At the age of 25, Caesar still clings to his father's words: "I am going to get a job as a bank manager in South Africa, because our country is now liberated, then I will come back to take you and your mother to live in my country."

 Ten years have lapsed since these words were uttered, but now there is a hollow ring to the unfulfilled promises of a father to his teenage son especially because Caesar has never seen nor heard from his father since.

Caesar's mother, Monica Njeri, has given up hope of ever seeing her husband: "Even if he comes back I don't think we can get back together. And even if I wanted to go and find him in South Africa, where would I begin?" she posed.

"I am told they used to change names depending on circumstances and he could be using another name altogether," she added.

Monica who knew her husband as Vus'umzi said, "I am sure he now has another family down in South Africa, but I am not bitter. I see him through my son."

But Caesar is not settled and has never given up hope of being reunited with his father. He dreams of one day experiencing life in the big city, Johannesburg, inspired by the stories his father told him.
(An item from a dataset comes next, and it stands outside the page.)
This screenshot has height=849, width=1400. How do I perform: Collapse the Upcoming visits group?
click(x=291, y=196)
Were his father to return and spirit him and his mother out of the poverty of Kawangware, a large slum on the northern side of Nairobi, he reasons this would alleviate the harshness of their poverty stricken lives.

Caesar's story is replicated amongst thousands of descendants of South African freedom fighters scattered across African countries that opened their doors to them during the apartheid era. Most of them feel cheated and they would also like to know what happened to their fathers.
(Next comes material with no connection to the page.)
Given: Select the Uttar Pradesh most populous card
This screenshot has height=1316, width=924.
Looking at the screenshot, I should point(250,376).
Although all the front line states paid the highest price, countries such as Tanzania which hosted the largest camp for the African National Congress (ANC), Uganda and Kenya also contributed and in one way or the other in hosting South African freedom fighters.

Halima Tswale a Tanzanian woman married by one of the freedom fighters said: "They did not know when the war against apartheid would end and they settled in our countries and had families like any other person."
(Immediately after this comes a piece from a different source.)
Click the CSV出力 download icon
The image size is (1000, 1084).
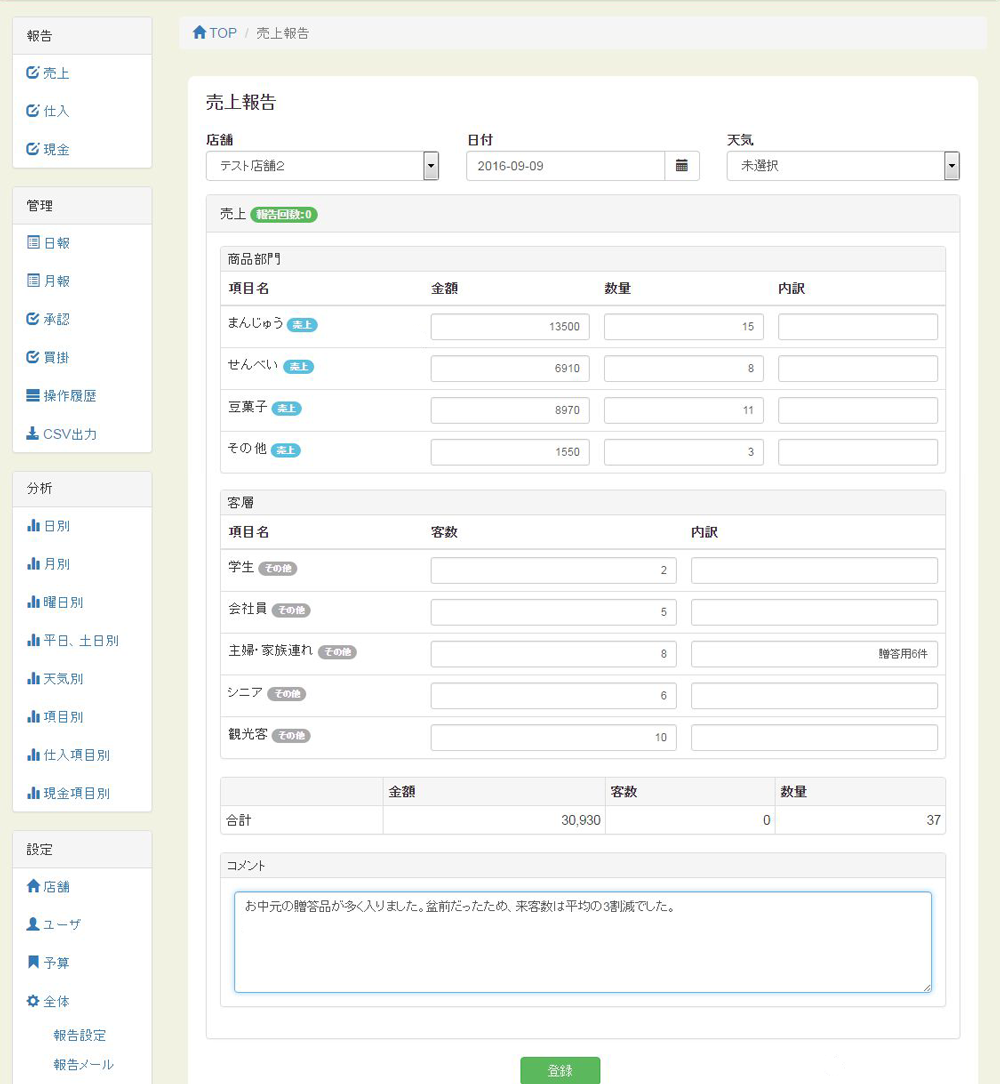tap(33, 434)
Tswale who had a daughter out that union is concerned about her daughter's future whom she says has been unable to settle down, always hoping that her father will come back one day and take her to live with him in South Africa.

The women believed that when South Africa achieved its liberation, their solidarity would know no borders. But currently the issue of concern for both the women and the children of former refugees can be summed up into three categories; political, economic and social empowerment.

They gave warmth, comfort and a sense of affiliation to the freedom fighters at a time when they were desperately in need and now they feel a sense of betrayal.

For example on the 28,000 acres of land at Mazimbu in Morogoro, Tanzania, which was home for more than 500,000 ANC members and renamed Solomon Mahlangu, many children are still waiting for their fathers to come back and take them to South Africa as promised.

Living in a slum called Dark City near the Mazimbu camp, the children, some of whom still speak some Zulu can be heard greeting one another, Sali bonana yebo, and any visitor to the place is seen as a potential bearer of good news from their father.

Mzwandile Funani who lives in Dark City believes that one day he will be reunited with his father in South Africa and become a soldier: "It is my desire to see South Africa, the land of my father."

Even though most of the freedom fighters who returned home are documented to have been so traumatised by their exile that they did not want to dredge up their life experiences living outside their country, their descendants are asking that they be given recognition as a symbol of African solidarity even as South Africa celebrates 10 years of democracy.